I am soooo amaze at how well my Male betta gets along with My 2 Molly's!Betta's Have soo much beauty and grace! I truly do beleave with enough space..the Betta is a very social Fish..Not this Meat Fighting Fish!
I would really like to put My Female Betta in with the Male betta..I think it would be quite interesting to Watch them Mate..lol


----------



## bee (Sep 21, 2007)

it is considered that a betta maybe mixed with fish if the tank is 20 gallsons are larger with plenty of plants or hiding space. if your tank is smaller and you notice your betta is puffing up its gills or following yoru fish around it may look like "getting along" but really he is harassing your fish.


----------



## herefishy (Dec 14, 2006)

Male bettas are relatively tolerant of other fish until it comes to members of their own and their own sex. If you are intending to breed bettas, I would suggest getting 2-3 females per male. The male will continuously harass a single female if he is ready to breed and she is not. He may even drive her to the point of killing her. Not good.
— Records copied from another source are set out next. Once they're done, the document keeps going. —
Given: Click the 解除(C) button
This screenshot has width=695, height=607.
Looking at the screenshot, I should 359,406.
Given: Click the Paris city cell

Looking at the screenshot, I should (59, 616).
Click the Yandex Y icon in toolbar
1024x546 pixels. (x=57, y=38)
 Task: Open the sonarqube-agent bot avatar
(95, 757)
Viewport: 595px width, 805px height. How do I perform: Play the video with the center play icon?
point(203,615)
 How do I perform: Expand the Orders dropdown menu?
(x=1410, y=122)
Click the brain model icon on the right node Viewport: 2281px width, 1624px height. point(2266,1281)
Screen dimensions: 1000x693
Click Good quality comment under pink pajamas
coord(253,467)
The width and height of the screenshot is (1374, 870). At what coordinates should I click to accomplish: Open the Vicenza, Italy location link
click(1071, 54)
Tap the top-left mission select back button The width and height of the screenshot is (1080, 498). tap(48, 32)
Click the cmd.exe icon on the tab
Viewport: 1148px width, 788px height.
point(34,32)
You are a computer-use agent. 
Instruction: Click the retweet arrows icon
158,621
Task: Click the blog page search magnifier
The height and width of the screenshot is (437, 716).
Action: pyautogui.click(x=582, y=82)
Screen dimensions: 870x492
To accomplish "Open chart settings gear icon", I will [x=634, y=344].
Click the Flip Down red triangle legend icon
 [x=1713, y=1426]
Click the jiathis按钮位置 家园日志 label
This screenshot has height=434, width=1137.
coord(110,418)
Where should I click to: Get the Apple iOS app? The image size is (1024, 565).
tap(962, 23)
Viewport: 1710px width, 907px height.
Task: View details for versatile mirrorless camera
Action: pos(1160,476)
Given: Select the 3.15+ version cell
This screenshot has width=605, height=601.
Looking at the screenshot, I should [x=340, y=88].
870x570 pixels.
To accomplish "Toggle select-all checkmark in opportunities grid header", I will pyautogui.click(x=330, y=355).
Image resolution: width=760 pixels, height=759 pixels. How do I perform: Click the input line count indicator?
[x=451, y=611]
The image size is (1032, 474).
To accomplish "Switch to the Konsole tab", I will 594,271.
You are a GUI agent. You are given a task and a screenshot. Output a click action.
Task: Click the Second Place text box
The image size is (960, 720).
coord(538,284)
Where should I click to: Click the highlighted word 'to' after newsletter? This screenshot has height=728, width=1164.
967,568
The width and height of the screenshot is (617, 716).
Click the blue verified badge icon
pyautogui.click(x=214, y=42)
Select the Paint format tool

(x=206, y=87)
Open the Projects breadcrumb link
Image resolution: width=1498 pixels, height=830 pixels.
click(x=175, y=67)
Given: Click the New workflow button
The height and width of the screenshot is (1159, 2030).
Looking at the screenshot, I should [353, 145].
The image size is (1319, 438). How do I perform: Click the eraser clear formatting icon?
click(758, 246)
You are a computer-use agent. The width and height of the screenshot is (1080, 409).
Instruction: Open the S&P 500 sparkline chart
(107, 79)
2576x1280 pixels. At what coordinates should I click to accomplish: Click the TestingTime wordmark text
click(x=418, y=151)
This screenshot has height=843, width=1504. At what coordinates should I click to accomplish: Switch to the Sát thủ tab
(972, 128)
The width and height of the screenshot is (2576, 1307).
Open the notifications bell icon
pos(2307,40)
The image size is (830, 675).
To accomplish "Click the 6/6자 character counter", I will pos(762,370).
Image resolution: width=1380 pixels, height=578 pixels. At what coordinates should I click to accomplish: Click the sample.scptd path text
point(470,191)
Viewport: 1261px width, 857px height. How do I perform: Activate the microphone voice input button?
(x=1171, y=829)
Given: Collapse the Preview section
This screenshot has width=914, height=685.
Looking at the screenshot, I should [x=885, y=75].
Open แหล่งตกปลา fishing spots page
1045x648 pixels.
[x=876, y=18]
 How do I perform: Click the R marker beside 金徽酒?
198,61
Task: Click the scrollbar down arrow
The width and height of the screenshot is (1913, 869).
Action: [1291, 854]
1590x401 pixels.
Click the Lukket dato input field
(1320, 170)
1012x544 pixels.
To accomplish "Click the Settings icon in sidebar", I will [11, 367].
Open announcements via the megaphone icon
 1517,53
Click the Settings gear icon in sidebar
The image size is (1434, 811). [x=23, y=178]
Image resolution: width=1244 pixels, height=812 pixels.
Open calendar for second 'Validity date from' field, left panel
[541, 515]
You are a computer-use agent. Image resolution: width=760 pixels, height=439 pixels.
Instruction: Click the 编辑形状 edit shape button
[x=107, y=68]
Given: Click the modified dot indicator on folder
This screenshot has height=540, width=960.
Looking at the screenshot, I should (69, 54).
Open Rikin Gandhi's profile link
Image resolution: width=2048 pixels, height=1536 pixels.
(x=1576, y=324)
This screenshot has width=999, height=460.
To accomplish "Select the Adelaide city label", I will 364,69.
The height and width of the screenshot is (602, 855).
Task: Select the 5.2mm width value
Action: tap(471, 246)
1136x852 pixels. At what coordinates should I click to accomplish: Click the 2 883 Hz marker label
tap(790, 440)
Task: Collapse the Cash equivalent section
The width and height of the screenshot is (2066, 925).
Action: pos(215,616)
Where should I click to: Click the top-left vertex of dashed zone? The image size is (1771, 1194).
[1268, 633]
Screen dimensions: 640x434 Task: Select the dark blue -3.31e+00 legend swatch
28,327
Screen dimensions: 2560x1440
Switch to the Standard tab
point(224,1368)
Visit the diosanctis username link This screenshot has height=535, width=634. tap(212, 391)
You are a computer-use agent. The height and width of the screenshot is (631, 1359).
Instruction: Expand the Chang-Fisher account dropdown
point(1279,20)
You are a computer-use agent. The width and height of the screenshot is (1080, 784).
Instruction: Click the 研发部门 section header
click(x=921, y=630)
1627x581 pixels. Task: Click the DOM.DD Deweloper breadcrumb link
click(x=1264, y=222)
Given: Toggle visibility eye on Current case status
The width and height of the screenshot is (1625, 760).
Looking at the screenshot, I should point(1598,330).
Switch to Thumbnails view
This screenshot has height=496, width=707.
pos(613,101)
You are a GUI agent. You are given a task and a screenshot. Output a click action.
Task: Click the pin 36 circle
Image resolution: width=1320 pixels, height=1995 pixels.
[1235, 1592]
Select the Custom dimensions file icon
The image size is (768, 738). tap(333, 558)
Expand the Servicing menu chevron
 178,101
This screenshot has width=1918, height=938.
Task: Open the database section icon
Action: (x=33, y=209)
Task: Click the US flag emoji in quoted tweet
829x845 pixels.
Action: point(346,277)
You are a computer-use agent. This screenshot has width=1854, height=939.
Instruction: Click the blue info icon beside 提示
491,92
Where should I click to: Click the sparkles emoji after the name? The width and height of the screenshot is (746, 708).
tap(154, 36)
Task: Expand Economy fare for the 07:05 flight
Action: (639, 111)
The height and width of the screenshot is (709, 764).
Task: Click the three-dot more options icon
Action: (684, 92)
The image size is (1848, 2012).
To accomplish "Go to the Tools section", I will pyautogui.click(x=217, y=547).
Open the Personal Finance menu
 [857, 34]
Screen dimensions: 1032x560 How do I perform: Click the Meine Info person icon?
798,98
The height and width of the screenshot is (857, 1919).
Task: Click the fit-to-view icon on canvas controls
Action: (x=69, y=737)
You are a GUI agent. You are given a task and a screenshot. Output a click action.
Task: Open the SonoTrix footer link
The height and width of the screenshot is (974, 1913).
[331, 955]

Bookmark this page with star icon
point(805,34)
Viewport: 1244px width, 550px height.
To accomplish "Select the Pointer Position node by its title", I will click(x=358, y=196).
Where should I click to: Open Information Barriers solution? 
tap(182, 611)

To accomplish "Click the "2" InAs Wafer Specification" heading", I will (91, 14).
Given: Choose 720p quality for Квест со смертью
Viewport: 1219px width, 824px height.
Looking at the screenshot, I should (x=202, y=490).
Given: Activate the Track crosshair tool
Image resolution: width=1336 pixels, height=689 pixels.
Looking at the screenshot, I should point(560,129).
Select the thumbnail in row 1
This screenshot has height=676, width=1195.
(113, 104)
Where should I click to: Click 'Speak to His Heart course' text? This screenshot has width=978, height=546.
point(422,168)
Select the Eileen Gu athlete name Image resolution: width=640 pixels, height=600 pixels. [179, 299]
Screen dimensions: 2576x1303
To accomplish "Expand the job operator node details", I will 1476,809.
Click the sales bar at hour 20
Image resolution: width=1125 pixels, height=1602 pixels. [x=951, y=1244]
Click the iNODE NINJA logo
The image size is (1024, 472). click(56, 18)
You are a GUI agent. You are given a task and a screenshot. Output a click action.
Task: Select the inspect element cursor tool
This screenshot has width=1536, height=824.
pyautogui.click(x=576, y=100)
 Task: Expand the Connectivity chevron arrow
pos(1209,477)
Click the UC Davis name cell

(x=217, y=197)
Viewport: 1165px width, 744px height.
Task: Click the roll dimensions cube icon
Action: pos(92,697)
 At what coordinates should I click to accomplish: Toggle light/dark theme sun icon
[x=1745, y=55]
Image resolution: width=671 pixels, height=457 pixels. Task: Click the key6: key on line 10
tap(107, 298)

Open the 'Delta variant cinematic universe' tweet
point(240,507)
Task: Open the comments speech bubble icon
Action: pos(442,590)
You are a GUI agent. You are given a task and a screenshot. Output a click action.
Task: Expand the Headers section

I would add floating plants such as elodea to the tank. This will provide cover for the females until they are receptive and help to anchor the bubble nest.


----------



## swissescapes (Dec 31, 2007)

herefishy said:


> Male bettas are relatively tolerant of other fish until it comes to members of their own and their own sex. If you are intending to breed bettas, I would suggest getting 2-3 females per male. The male will continuously harass a single female if he is ready to breed and she is not. He may even drive her to the point of killing her. Not good.
> 
> I would add floating plants such as elodea to the tank. This will provide cover for the females until they are receptive and help to anchor the bubble nest.


Yes thank u...Very Good advice!


----------